**Aim of the task**
Please print the entries below exactly, from the line with "This screenshot has height=507, width=958." through the line with "You are a computer-use agent. 634x401 pixels.", including both of those lines and leaving out all others.

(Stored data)
──────────
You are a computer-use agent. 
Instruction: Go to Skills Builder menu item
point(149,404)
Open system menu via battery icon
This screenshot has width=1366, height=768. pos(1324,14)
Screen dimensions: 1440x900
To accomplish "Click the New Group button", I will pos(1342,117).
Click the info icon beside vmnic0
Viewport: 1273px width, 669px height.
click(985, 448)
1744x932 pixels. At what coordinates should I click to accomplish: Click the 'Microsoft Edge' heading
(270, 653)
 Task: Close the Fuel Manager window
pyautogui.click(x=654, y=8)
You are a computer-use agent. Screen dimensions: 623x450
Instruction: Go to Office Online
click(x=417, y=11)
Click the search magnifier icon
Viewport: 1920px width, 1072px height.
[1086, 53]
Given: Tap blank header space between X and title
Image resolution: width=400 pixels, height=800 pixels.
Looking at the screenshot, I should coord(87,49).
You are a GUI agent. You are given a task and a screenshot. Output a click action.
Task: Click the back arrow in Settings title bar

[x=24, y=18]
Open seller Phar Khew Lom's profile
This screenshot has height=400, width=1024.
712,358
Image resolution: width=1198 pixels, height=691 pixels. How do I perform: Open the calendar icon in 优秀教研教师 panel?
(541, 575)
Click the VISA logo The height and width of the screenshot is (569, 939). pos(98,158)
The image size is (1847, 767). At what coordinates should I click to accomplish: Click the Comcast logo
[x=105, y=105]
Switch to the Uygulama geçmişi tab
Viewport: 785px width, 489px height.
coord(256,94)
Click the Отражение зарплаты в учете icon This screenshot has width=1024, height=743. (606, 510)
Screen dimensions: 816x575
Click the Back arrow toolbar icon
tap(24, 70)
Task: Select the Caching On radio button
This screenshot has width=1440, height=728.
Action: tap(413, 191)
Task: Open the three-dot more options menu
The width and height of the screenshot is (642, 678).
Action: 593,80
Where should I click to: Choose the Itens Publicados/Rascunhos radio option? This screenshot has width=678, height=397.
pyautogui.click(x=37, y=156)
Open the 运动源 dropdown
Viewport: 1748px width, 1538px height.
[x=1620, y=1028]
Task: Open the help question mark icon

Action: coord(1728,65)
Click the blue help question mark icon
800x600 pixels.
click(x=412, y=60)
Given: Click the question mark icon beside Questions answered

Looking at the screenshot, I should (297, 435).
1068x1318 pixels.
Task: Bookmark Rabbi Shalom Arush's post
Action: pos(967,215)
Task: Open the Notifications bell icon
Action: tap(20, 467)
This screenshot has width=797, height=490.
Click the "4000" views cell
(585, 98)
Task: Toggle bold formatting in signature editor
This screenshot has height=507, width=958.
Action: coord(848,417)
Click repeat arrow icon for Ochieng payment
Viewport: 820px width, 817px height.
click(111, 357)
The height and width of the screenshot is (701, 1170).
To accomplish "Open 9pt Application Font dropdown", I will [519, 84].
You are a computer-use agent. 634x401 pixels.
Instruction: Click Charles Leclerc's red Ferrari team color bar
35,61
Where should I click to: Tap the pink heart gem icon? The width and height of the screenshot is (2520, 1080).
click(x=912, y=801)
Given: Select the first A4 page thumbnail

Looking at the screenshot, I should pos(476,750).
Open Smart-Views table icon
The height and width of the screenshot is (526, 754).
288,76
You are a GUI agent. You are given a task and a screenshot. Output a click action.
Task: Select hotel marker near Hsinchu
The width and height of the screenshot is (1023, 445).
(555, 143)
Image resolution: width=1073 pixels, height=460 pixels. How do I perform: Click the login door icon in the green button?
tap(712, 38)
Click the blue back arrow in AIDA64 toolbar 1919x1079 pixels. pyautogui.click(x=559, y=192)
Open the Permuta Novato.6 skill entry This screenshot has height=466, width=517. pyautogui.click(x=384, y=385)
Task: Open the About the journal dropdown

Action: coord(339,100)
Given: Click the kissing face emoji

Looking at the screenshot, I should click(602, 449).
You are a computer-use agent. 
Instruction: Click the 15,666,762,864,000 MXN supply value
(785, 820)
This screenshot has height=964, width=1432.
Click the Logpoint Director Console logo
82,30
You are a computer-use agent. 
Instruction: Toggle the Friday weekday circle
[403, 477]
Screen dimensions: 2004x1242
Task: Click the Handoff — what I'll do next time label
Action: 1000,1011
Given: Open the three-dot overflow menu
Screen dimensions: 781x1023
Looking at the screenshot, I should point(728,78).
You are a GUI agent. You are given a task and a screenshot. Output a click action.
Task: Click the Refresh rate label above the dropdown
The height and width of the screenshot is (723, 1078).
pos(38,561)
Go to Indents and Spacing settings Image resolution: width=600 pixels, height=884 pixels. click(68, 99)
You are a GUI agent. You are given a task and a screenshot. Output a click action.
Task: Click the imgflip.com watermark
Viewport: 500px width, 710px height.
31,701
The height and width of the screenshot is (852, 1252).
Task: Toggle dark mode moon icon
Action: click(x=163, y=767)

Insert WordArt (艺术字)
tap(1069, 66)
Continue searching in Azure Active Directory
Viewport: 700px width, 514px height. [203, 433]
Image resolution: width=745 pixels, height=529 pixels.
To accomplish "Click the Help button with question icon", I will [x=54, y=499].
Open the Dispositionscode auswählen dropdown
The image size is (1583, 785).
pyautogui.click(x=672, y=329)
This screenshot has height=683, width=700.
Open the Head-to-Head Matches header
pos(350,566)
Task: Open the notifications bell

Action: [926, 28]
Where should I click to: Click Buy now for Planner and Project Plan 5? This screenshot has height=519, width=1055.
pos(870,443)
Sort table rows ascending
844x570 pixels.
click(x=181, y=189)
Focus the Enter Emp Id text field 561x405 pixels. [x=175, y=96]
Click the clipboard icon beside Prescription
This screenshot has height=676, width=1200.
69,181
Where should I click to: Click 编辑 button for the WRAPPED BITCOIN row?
──────────
**Response to the task**
This screenshot has height=507, width=958.
Action: coord(848,417)
Click repeat arrow icon for Ochieng payment
Viewport: 820px width, 817px height.
click(111, 357)
The height and width of the screenshot is (701, 1170).
To accomplish "Open 9pt Application Font dropdown", I will [519, 84].
You are a computer-use agent. 634x401 pixels.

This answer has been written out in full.